Another practice that GBC cites as common but unnecessary is the use of burial vaults, concrete slabs that surround caskets in the ground.  GBC seeks to reduce the carbon emissions produced by the vaults, which use 1.6 million tons of concrete each year. “Burial vaults are rarely seen o­­utside of North America,” says Sehee, “just as embalming is almost never used outside of about six countries.

Green burials also reduce waste by replacing conventional caskets with ones made from recycled newspaper or eliminating the casket in favor a sustainably-raised cotton burial shroud.

Apart from reducing waste, consumption and toxic chemicals, green burials can also make cemeteries a tool for conserving natural areas. “[If] a conventional cemetery … were to convert back into a prairie as it was, it wouldn’t need to be watered and mowed, and you wouldn’t need to put those resources into it,” says Sehee. “We have the opportunity to use burial to accomplish conservation goals, and that’s where we’re going.

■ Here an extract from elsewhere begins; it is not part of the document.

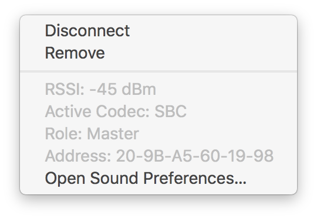Select the grayed-out Master role line

(159, 134)
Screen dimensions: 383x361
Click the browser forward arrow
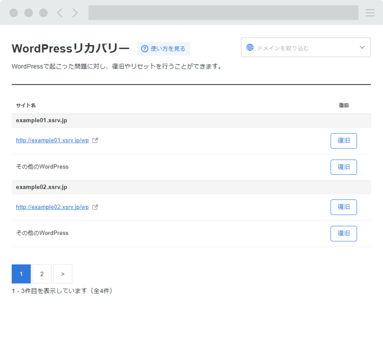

West Laurel’s green burial packages offers all of these GBC-approved alternatives, as well as others, like hand-dug graves. “The interest in green burials and funeral services is increasing,” says Deborah Cassidy, head of sales at West Laurel. She estimates there has been a 10– to 15–percent increase in plot reservations each year since 2008. Currently, there are 21 people interred in West Laurel’s “Nature’s Sanctuary,” with another 26 burial plots already reserved. But with the steady increase in interest, they’re set to expand to an additional acre — enough space for 1,000 green burials.